(Page excerpt begins)
I wanted to talk about the language we use.
So much of what is common vernacular, that many of us think nothing of saying because we believe we have no ill intent, is hurtful and damaging.
This could include sayings that are racist, sexist, homophobic, ageist.
But, what I want to focus on is ableist language.
I am a person with disabilities. I am open about that. My conditions are, mostly, invisible, so, when people see me, they see a woman, usually in a pretty frock, with her hair in flowers, being happy and enthusiastic. Some will make judgements about my size, or about my abundant grey hairs. Others will notice my energy and my smile. But they don’t see my disabilities. Just like they don’t see the disabilities millions of other people are living with.
In the last two days, in interactions I’ve had, by the language people have used, they have demonstrated their feelings towards people living with any health conditions. They probably won’t be aware that their words are indicating their beliefs; they would probably believe that they are very kind and considerate when they meet someone that lives with a disability.
(Page excerpt ends)
(The data begins)
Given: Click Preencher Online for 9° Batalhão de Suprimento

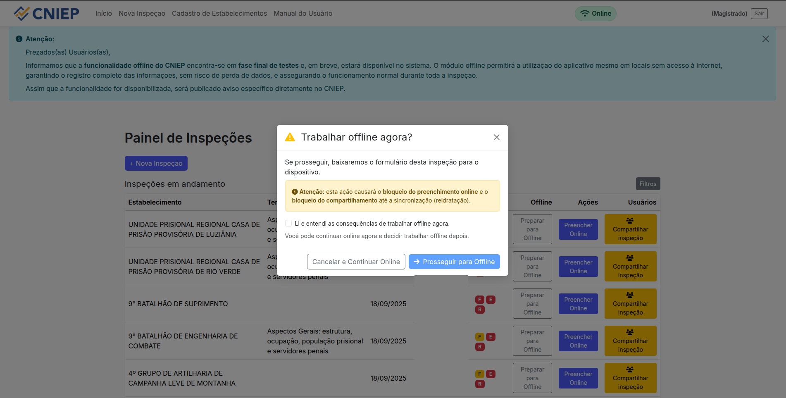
(The data ends)
* _Required action_
Continue the personal essay on ableist language, picking up after its last sentence.

* _Final answer_
I thought I would share some of the things I’ve heard; some weren’t directed at me, because they didn’t know I have disabilities; others were.
In the introductory session of a networking meeting, we were asked to talk about what we like, what we enjoy; lovely! I thought.
Several people said that they value their health, which is great, as it has great value, then they followed it up with:
Without my health, I have nothing.
I. Have. Nothing.
What this says to me, is that, if we’re not healthy, we can’t have full, rich lives. We can’t have fun or excitement. We can’t have love and adventures.
Because, without health, “I have nothing”.
This devalues my life and the life of every human that cannot be classed as healthy because of the nature of our conditions.
“I have nothing” tells me that you don’t think my life is worth living because I am not healthy.
I. Have. Nothing.
This means that having a partner that loves and adores me means nothing.
This means all the lives I have had a positive impact on mean nothing.
This means all the fun and adventures I have mean nothing.
Now, when someone says, “Without my health, I am nothing”, I have no doubts that they don’t mean to imply all that, but they do. I have no doubts that they have probably not thought about that sentence much; they probably don’t think about it’s implication. The thing is, so far, they haven’t needed to, so they don’t understand how hurtful it can be.
They probably also haven’t thought how fragile health can be. How, sometimes, in literally one moment, our health can be taken from us, through a random accident or incident; they don’t think how likely it is that many of us will get cancer or dementia, or another life limiting condition.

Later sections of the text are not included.